Born in London but raised in Ireland since he was nine years of age, Conor is now 24 and believes his upbringing was not compromised in any way by the fact he was raised by his mother Ann, and his mother, Bernadette.
“Family life is pretty normal when you take away the fact that I have an extra mother,” he says.
“When I was younger I got a lot of support from my parents, which was really nice and made me feel quite special.”
When he and his younger brother Daragh moved to Clane in Co Kildare they attended primary school in nearby Straffan and then went on to two secondary schools.
He says he never had, nor sought out, a father, but his mothers provided him with plenty of male role models through family and friends.
“In school we were lucky, we didn’t get hassle, we only got hassle because of our English accents. We never had problems because we had lesbian parents.

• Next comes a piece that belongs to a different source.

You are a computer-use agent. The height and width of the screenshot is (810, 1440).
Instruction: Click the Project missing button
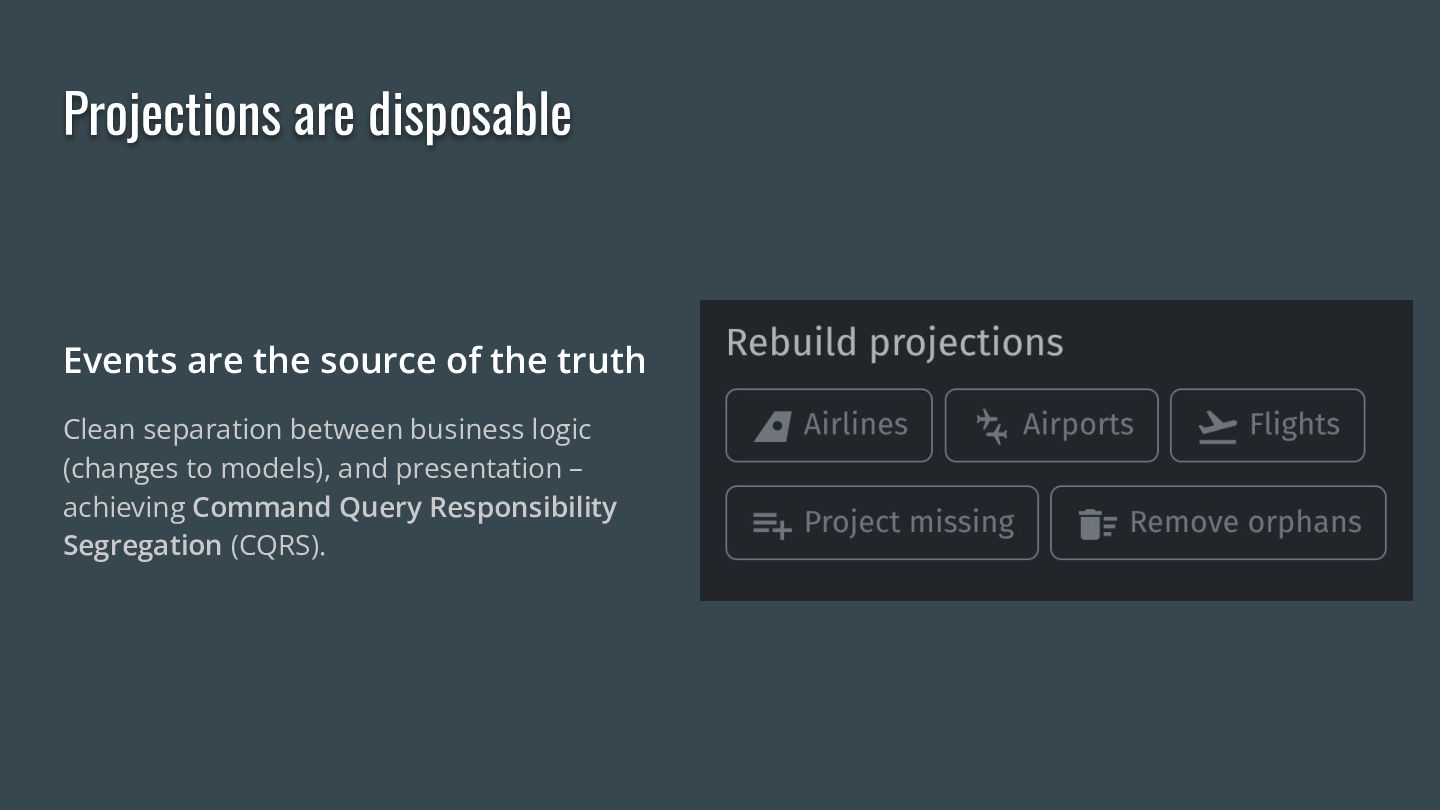tap(882, 523)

“When you are younger, kids don’t have the understanding of having gay parents or a concept of sexuality. We were always quite an open family – in new situations I wouldn’t be completely up front about it, but I wouldn’t hide it either.”
He believes the Civil Partnership Bill is progressive, but does not go far enough in recognising the rights of same sex parents: “We have no link legally or otherwise to Bernadette even though she is clearly my mother – but she is not recognised as my mum.”